36. Internal Verification Checklist
Verify these in the internal CSG/team context:
- Whether address is normalized/validated internally or externally.
- Whether raw and normalized address are both stored.
- Whether site is separate from address.
- Whether location/geocode/network area is represented.
- Whether address roles are explicit.
- Whether billing/service/installation/shipping/tax addresses are distinct.
- Whether quote item stores site/address.
- Whether order item stores site/address.
- Whether product instance stores site/location.
- Whether serviceability check exists.
- Whether serviceability result is snapshotted in quote/order.
- Whether serviceability result has expiry.
- Whether coverage/geographic area model exists.
- Whether site-specific pricing exists.
- Whether tax uses billing address, service address, or tax address.
- Whether multi-site quote/order is supported.
- Whether address changes are effective-dated or overwritten.
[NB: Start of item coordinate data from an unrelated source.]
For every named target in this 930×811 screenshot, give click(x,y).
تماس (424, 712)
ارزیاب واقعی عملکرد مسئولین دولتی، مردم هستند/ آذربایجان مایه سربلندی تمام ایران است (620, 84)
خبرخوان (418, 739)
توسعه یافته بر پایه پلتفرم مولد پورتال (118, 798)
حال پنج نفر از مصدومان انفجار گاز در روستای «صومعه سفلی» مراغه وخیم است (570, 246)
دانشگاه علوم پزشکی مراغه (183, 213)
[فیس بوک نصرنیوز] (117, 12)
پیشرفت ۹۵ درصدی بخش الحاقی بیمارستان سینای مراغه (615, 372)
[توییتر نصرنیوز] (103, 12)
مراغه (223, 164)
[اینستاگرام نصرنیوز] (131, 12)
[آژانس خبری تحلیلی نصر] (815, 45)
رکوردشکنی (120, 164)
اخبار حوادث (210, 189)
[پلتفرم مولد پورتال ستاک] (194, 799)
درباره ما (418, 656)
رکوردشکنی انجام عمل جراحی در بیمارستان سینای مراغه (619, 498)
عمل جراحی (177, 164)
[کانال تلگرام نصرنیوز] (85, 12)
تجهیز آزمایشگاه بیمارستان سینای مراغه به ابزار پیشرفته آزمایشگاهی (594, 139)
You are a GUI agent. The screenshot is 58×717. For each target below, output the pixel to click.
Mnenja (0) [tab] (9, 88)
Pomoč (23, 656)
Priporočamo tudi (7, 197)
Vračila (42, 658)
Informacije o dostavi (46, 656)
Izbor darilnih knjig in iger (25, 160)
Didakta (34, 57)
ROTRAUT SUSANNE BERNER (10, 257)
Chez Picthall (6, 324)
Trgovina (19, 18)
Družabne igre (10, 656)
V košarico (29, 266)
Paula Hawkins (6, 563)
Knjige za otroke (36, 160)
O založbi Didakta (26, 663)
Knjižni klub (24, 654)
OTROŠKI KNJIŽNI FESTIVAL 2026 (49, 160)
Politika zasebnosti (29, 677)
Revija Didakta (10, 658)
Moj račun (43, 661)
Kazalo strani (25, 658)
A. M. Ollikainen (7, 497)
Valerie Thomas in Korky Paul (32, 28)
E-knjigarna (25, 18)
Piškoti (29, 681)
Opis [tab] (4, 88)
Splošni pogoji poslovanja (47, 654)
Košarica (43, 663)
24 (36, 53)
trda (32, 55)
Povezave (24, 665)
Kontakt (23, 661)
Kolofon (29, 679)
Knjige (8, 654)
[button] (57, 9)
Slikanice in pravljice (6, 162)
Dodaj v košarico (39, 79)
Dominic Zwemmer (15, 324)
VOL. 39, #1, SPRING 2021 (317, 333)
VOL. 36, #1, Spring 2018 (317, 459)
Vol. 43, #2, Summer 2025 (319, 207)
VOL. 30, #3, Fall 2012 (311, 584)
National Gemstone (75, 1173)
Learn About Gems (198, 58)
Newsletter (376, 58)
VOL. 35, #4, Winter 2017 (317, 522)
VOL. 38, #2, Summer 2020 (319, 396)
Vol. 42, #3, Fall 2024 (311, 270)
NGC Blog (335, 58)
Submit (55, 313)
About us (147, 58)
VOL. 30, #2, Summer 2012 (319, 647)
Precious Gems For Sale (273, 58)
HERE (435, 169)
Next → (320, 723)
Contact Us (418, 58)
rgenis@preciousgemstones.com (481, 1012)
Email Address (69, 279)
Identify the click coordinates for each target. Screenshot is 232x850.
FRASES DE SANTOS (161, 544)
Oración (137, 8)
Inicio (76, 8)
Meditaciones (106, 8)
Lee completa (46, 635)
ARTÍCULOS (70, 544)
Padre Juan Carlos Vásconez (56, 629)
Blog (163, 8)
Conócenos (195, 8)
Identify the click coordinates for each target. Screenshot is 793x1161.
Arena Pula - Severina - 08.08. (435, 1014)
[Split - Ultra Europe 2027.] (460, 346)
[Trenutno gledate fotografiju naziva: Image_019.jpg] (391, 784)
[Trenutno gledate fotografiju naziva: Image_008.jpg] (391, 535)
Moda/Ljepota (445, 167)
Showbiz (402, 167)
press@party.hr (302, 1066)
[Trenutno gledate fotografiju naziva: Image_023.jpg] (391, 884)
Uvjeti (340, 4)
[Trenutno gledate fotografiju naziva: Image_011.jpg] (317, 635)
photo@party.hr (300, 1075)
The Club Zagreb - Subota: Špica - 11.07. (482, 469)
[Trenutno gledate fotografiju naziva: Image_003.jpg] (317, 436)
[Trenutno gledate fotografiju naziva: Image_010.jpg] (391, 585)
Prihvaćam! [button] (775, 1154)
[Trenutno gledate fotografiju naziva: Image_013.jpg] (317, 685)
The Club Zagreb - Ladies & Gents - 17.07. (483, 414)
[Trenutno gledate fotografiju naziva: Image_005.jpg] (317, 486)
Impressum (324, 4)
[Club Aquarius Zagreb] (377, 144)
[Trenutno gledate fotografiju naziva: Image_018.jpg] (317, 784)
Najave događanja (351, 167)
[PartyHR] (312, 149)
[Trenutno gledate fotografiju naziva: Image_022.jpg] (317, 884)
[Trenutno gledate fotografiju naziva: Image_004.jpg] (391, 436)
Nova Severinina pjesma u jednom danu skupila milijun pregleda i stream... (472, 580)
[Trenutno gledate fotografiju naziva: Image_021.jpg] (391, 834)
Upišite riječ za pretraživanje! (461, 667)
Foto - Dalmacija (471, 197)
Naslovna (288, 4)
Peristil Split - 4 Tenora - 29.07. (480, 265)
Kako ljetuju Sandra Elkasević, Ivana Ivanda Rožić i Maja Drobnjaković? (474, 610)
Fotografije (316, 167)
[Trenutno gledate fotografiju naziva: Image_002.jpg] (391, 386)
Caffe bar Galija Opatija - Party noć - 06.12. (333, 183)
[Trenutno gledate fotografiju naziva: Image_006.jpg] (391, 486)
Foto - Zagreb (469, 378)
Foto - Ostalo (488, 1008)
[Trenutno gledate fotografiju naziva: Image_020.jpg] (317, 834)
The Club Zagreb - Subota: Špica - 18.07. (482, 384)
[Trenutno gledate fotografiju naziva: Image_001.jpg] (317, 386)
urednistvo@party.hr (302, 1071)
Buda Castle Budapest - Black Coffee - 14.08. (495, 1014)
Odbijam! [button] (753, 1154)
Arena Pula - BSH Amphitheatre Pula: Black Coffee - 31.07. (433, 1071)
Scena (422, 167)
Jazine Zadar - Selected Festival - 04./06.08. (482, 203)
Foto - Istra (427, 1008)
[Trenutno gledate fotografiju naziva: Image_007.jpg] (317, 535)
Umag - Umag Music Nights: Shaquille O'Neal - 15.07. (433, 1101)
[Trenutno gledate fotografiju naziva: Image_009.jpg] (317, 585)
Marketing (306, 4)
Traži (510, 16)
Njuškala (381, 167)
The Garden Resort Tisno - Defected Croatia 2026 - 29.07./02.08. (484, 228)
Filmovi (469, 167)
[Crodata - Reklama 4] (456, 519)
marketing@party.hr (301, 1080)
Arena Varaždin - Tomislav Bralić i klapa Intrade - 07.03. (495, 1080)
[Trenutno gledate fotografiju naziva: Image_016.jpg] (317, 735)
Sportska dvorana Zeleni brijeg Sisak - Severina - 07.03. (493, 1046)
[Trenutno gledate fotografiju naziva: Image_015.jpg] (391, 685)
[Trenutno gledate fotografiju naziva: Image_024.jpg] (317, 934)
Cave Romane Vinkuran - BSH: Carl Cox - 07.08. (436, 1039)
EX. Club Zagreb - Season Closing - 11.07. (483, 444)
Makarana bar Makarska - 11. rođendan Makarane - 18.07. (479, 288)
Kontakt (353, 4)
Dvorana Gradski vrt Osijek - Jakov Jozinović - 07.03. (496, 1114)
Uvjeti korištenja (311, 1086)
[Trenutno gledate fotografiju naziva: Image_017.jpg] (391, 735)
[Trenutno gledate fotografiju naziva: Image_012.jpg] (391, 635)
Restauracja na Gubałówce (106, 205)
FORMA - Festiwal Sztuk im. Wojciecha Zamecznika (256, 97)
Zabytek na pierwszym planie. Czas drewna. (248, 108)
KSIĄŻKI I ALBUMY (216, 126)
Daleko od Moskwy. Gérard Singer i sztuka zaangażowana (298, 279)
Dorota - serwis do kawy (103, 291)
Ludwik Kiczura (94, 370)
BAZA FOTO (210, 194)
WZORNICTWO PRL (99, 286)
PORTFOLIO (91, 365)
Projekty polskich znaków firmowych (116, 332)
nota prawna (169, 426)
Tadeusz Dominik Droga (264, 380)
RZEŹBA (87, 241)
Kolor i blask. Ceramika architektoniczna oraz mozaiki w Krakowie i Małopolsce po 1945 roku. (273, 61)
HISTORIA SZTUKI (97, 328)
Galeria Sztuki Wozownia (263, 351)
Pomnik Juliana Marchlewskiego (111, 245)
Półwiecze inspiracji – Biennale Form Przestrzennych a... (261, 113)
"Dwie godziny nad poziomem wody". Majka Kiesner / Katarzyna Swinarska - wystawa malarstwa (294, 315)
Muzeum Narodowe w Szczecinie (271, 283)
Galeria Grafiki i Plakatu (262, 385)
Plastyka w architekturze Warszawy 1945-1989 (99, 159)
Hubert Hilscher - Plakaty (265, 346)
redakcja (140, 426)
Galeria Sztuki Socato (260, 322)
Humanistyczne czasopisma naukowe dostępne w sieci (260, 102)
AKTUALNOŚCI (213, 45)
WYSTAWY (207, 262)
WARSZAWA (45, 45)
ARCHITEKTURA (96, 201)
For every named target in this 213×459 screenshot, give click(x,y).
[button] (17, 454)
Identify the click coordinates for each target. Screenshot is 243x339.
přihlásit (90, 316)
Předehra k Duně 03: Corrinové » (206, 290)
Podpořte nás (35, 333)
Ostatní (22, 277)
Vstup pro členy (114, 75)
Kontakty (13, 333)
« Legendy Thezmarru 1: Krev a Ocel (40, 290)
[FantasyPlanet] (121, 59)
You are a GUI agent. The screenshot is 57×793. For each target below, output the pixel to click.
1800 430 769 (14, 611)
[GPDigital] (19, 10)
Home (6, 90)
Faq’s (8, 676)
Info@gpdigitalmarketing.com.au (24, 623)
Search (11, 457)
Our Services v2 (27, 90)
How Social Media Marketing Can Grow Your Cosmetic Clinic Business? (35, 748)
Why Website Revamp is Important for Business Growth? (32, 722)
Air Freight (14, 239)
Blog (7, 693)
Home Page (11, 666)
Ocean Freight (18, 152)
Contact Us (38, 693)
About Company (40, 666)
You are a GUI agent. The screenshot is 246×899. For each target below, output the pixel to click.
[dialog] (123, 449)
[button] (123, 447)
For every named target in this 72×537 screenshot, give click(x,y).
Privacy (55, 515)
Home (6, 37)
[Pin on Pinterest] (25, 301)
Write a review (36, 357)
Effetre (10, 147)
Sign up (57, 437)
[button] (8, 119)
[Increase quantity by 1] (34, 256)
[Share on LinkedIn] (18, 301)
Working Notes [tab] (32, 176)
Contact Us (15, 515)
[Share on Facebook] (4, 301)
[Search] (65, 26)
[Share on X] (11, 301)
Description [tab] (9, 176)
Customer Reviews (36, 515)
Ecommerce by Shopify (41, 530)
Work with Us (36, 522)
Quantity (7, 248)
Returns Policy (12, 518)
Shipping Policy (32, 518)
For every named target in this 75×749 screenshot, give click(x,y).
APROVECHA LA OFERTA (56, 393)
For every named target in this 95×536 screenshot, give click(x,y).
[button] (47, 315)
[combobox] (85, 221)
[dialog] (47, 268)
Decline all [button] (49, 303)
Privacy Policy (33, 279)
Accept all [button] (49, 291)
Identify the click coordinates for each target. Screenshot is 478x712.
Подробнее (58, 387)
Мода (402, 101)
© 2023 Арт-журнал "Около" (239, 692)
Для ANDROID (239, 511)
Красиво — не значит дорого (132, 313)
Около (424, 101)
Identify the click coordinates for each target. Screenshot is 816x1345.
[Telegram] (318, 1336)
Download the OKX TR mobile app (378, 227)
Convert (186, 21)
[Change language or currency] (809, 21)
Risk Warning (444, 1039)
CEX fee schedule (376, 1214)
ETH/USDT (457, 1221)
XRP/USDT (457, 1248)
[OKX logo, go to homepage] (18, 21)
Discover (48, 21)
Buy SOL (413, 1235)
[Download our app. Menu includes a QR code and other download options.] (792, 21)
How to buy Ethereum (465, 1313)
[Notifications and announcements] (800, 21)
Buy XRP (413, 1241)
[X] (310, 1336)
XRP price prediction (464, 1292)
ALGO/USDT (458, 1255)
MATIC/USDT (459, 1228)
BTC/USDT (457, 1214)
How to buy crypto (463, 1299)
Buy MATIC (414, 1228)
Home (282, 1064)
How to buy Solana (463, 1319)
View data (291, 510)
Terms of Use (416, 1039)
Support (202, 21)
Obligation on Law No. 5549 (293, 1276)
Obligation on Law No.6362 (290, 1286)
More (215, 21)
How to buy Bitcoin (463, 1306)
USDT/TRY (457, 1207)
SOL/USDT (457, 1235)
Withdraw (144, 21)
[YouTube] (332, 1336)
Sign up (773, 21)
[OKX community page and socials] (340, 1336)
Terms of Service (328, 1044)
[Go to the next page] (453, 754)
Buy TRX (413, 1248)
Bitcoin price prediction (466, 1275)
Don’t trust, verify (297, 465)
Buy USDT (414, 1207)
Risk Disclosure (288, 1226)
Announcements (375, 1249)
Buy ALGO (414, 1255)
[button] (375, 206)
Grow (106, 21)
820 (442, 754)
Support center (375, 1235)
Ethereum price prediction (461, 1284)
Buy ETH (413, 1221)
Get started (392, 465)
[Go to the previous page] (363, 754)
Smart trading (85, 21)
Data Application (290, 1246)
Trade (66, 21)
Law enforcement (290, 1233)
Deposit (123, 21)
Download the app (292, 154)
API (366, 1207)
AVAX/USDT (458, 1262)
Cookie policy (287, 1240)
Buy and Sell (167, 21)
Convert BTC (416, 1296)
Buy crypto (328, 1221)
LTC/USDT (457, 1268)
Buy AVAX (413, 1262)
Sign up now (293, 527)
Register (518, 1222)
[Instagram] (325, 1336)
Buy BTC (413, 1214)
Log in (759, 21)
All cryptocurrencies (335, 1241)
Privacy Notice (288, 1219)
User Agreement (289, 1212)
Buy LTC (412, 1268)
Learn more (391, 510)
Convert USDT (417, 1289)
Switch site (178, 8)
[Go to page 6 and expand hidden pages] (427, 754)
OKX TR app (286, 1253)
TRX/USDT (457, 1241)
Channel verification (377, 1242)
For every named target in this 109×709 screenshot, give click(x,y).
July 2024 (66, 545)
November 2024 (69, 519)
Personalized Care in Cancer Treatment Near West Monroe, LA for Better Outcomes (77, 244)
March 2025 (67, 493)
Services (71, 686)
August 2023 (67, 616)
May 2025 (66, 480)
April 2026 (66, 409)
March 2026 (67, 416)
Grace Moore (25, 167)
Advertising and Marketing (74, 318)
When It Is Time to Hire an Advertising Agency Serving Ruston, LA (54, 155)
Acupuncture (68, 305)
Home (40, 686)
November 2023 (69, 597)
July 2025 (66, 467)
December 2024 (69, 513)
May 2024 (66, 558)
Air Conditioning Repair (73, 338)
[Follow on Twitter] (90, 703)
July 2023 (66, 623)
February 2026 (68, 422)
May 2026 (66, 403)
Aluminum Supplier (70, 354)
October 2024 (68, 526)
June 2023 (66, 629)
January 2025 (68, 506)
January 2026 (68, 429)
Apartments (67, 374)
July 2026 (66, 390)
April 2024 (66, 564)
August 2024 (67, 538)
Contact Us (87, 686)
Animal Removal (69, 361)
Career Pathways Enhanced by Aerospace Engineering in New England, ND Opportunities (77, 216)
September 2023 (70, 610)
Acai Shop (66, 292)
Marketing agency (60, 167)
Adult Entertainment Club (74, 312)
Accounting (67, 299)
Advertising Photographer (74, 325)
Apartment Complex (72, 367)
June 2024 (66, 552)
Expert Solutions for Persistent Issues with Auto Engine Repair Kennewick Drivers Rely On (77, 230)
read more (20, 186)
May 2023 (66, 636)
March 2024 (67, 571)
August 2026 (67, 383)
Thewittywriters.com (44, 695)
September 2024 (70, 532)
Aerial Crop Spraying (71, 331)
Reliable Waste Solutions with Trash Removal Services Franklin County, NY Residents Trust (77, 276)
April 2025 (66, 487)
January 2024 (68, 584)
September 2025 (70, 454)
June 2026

- Whether incidents mention wrong installation address, unavailable service sold, wrong tax jurisdiction, duplicate site, or stale serviceability.
37. Summary
Address, site, location, and serviceability modelling protect commercial, operational, and billing correctness.
A strong model must define:
- structured address,
- normalized/validated address,
- site as customer business location,
- location/geography,
- address roles,
- serviceability result,
- coverage,
- multi-site quote/order mapping,
- site-specific pricing,
- tax/billing address separation,
- fulfillment address,
- product location history,
- serviceability snapshot and recheck policy,
- privacy/security controls.
The key principle:
Location data is not just contact data. It is eligibility, pricing, fulfillment, tax, billing, and service assurance data.